Moving from money to happiness, I note that another recent study, this time by a psychologist at the University of Leicester, has resulted in the purported first ever "world map of happiness." The psychologist, Adrian White, examined studies published by UNESCO, the World Health Organization, various regional groups, and even the CIA in order to create this map.
Measuring happiness is an increasingly popular, yet even more daunting task than measuring wealth. White notes, "The concept of happiness, or satisfaction with life, is currently a major area of research in economics and psychology, most closely associated with new developments in positive psychology." Nonetheless, there's a long way to go. Cultural differences, for example, might influence people's willingness to state that they're happy. This certainly would be true among groups in which modesty and self-effacement are highly valued. Also there's the obvious distinction between an acute immediate feeling of happiness and a more general feeling of contentment.

- _Entries supplied_
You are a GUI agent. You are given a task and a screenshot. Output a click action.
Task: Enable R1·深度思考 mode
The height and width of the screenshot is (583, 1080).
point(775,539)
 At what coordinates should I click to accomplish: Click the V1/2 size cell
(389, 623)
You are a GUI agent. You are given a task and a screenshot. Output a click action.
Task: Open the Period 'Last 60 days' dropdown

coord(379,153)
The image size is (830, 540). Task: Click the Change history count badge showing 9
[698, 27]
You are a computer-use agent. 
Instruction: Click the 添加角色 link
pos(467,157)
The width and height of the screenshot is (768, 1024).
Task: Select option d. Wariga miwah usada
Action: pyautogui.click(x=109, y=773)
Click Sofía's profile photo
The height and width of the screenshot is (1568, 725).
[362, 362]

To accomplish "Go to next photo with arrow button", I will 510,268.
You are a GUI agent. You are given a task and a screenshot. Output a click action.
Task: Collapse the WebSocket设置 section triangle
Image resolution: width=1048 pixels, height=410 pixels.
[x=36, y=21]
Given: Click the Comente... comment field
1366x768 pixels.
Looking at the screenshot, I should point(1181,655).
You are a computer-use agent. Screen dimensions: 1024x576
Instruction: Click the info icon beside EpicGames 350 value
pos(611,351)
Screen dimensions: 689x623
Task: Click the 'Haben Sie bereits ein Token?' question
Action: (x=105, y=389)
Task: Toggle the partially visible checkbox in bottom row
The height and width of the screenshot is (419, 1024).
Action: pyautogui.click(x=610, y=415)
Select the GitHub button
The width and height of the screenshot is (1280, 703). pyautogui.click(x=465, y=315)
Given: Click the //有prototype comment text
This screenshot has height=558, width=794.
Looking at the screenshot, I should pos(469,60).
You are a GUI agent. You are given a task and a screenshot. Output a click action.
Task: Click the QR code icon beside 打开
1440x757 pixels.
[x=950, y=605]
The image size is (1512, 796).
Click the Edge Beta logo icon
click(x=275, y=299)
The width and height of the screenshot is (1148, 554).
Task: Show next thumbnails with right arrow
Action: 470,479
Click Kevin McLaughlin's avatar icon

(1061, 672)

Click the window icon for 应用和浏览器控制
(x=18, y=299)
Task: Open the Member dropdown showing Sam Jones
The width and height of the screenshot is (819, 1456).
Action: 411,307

- _Complete the following_
(a) Reproduce everything from "Moving from money" down to "create this map." in the passage on the world map of happiness.
(b) Answer these questions using the passage on the world map of happiness:
(i) At which university does the psychologist who made the map work?
(ii) In which two fields does White say happiness is a major area of research?
(iii) In which groups might people be less willing to state that they are happy?

- _Your responses_
(a)
Moving from money to happiness, I note that another recent study, this time by a psychologist at the University of Leicester, has resulted in the purported first ever "world map of happiness." The psychologist, Adrian White, examined studies published by UNESCO, the World Health Organization, various regional groups, and even the CIA in order to create this map.

(b)
(i) The University of Leicester.
(ii) Economics and psychology.
(iii) Groups in which modesty and self-effacement are highly valued.